Quelli che hanno visione d’insieme e di prospettiva, a livello nazionale, sono veramente pochi: Pierluigi Bersani, Pier Ferdinando Casini, Matteo Hallissey, Bobo Craxi, Riccardo Magi, Stefano Benigni, Niccolò Musmeci, Giulio Saputo, Roberto Sajeva, Gabriele Cela e pochi altri realmente. E a parlarne sono solo alcune realtà politiche, per lo più giovani o giovanili, che hanno un occhio più al paese che vorrebbero vivere e lasciare in eredità.
Dobbiamo pretendere un ritorno alla politica di stampo primorepubblicano. Una politica fatta da una classe dirigente formata per fare politica e guardare non tanto all’oggi ma a ciò che sarà tra anni, lustri, decadi. Una classe dirigente fatta non da chi, da altre professioni e senza formazione politica, sceglie di profittare della politica.

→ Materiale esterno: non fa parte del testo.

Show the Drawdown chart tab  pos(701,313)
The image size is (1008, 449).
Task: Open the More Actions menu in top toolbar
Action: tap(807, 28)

La politica vera non può più essere né morale, né possiamo più permetterci che venga trattata come un gioco di ruolo. Che siano arrivisti, tecnici, imprenditori, magistrati, militari o chicchessia.
La politica è una cosa seria, che necessita di una formazione politica seria. È ora che chi fa politica si comporti di conseguenza. Mettendo da parte sentimenti e risentimenti.
L’Italia ha bisogno di vedere il proprio futuro. La politica ha il dovere pratico di indicare e realizzare il destino dell’Italia.